• **DATA FOR ANALYSIS**:
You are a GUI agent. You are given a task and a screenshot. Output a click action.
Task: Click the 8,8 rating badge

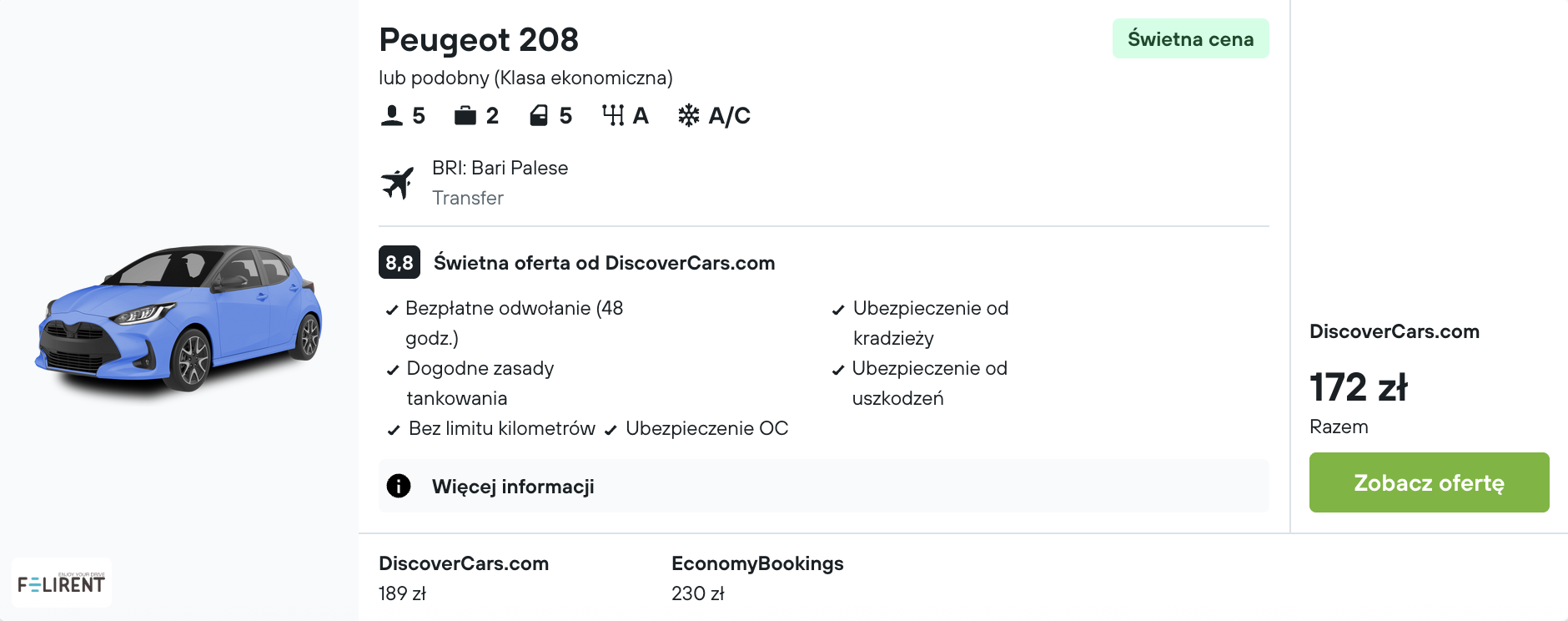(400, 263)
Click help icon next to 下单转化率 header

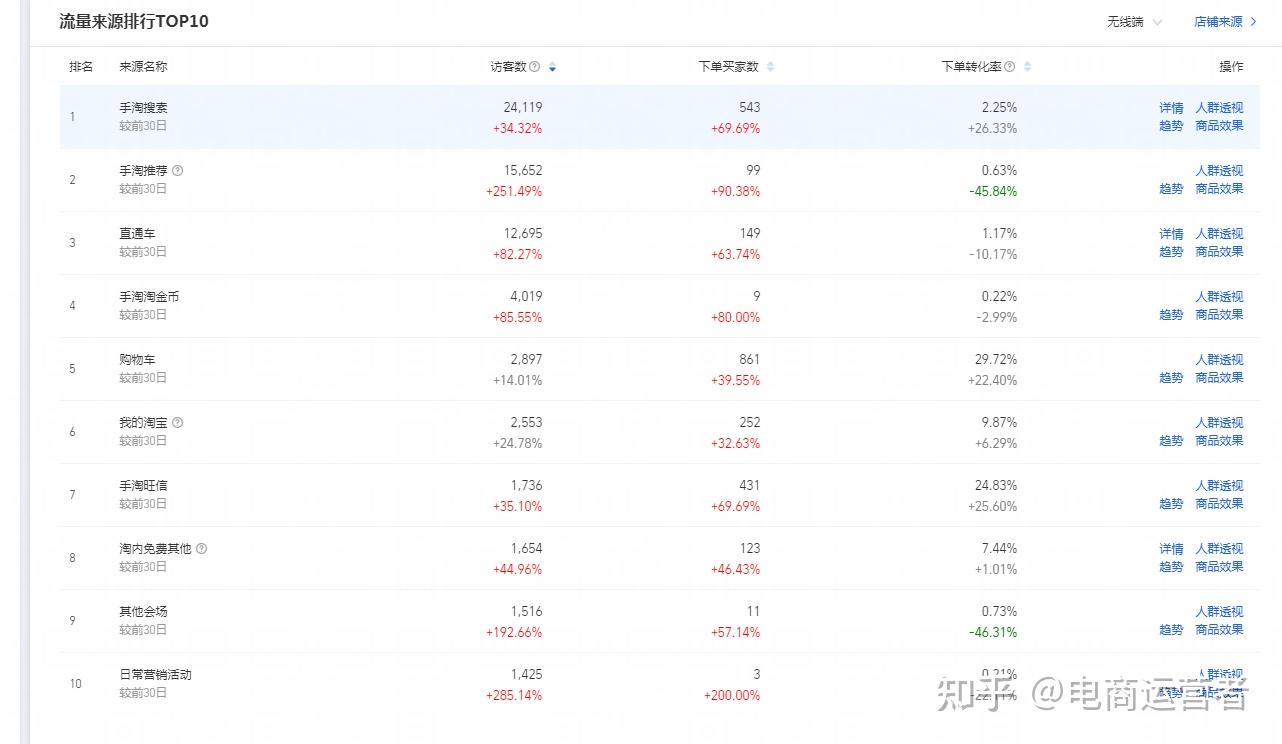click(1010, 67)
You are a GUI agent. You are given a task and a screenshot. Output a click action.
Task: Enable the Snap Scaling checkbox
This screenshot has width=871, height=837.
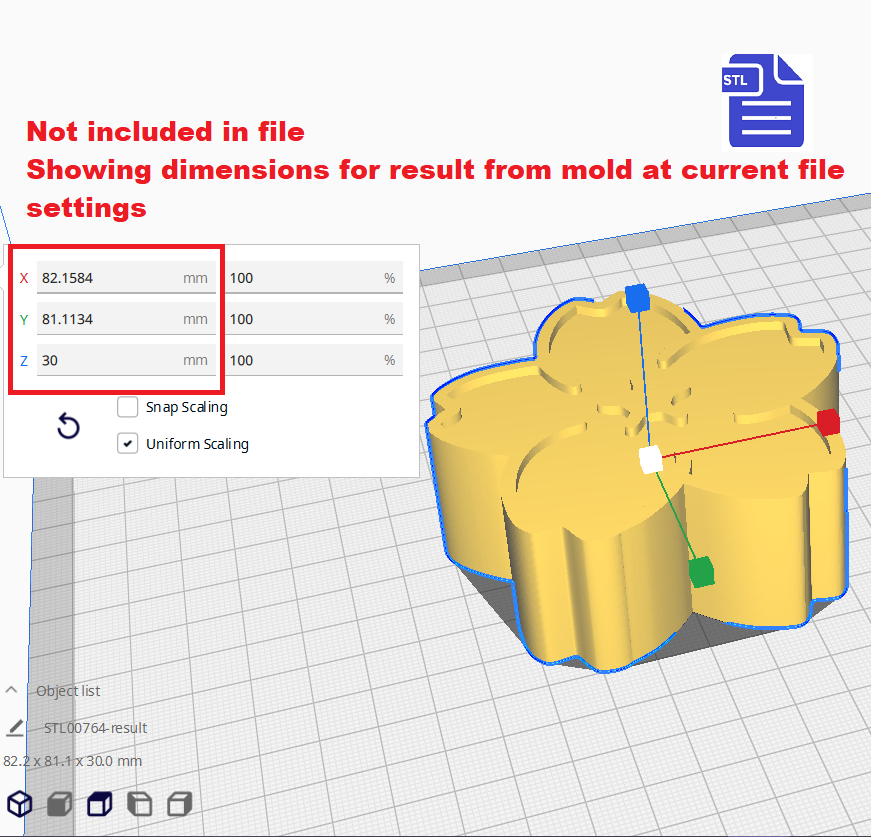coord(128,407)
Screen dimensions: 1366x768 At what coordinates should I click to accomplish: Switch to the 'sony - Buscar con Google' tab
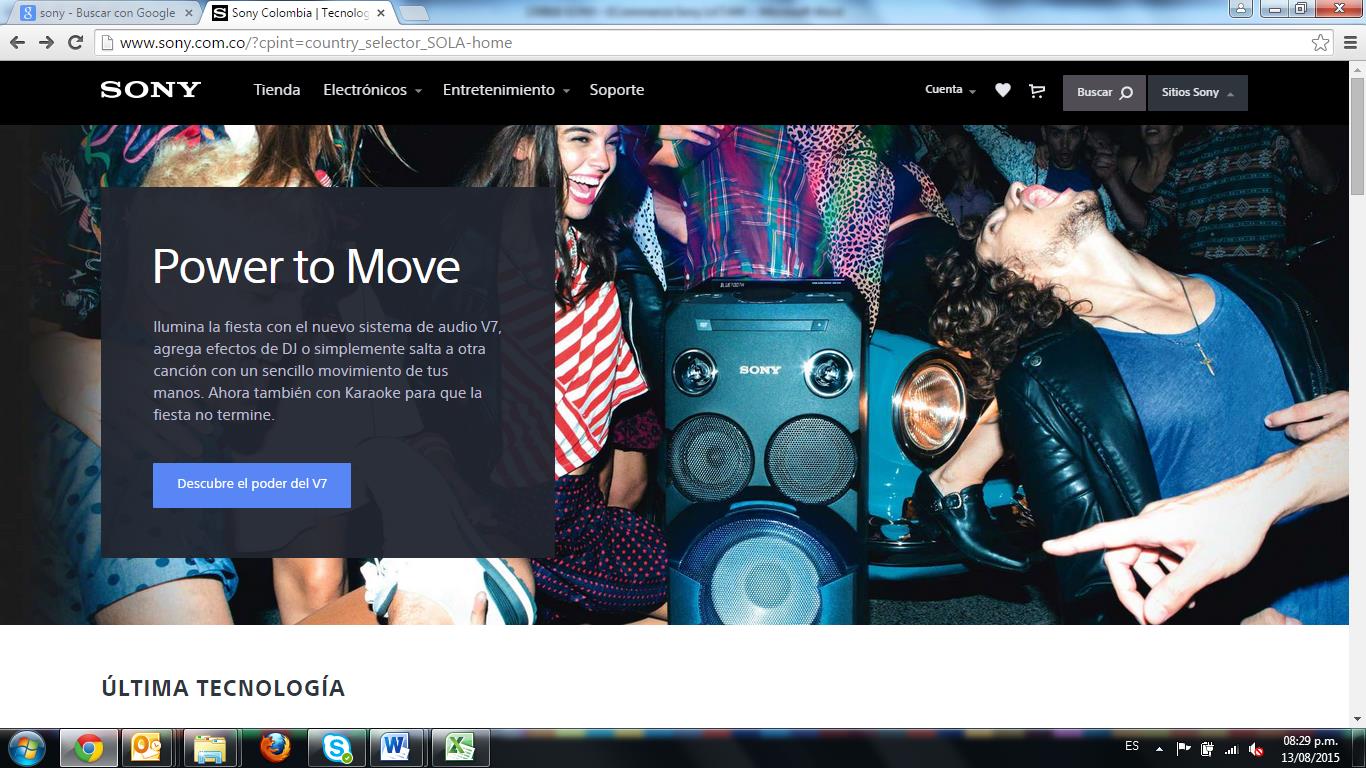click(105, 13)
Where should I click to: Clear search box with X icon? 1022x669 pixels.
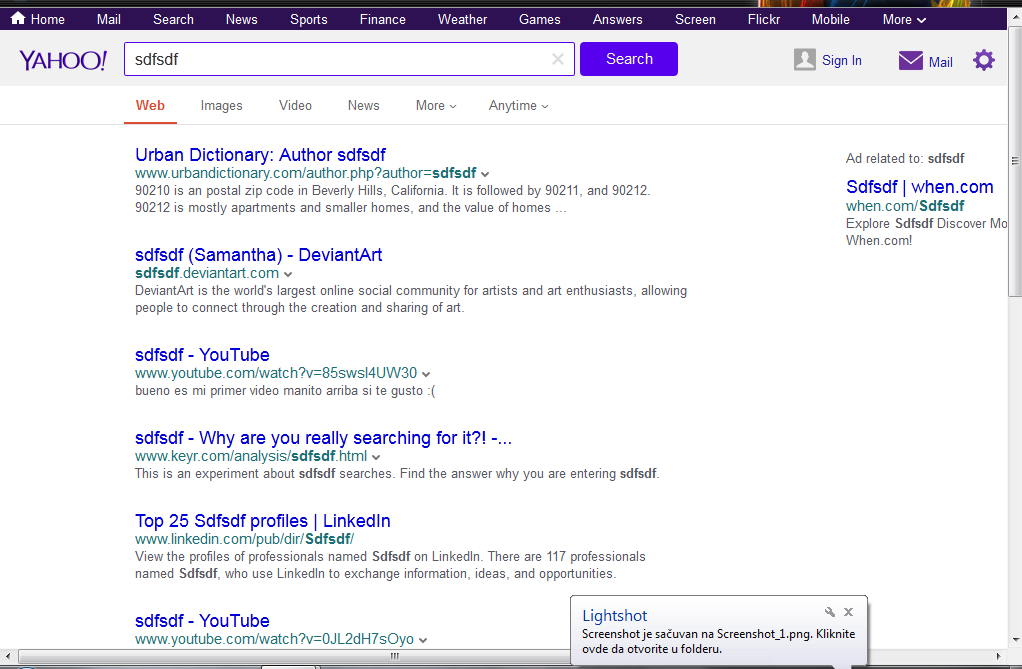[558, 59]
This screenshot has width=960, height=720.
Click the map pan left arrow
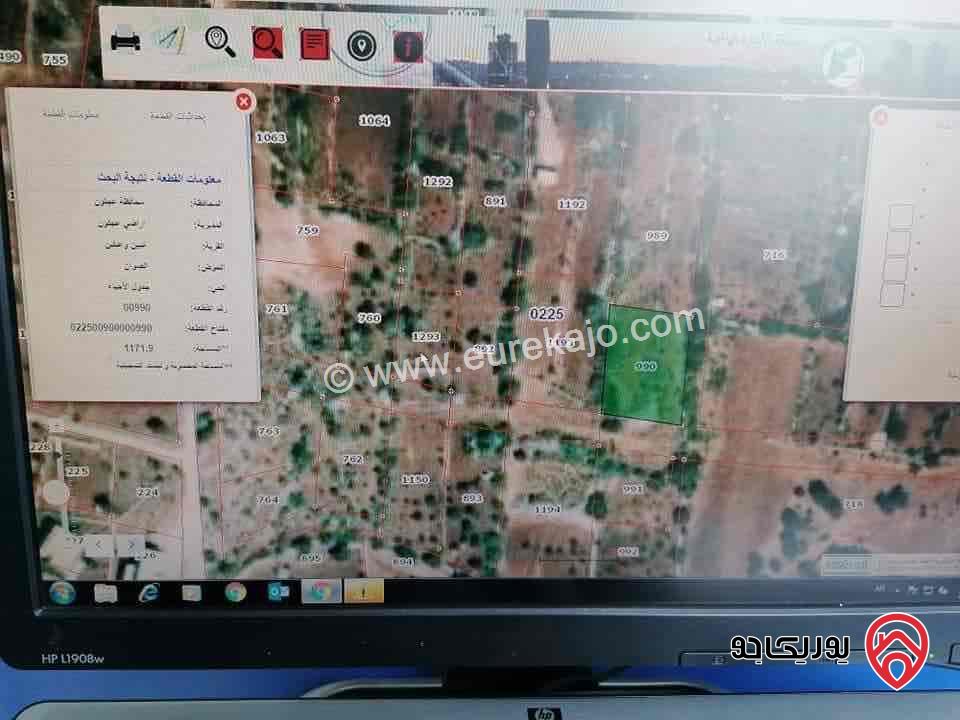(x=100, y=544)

• **WHAT IS BEING ASKED**: Please retype only the lines from the line that holds "Task: Enable the Snap Scaling checkbox" through the end of the records, exactly as they stand, and drop every picture.

• **SOLUTION TO THE EXERCISE**:
Task: Enable the Snap Scaling checkbox
This screenshot has width=871, height=837.
coord(128,407)
Screen dimensions: 1366x768 At what coordinates should I click to accomplish: Switch to the 'sony - Buscar con Google' tab
click(105, 13)
Where should I click to: Clear search box with X icon? 1022x669 pixels.
[558, 59]
This screenshot has width=960, height=720.
Click the map pan left arrow
(x=100, y=544)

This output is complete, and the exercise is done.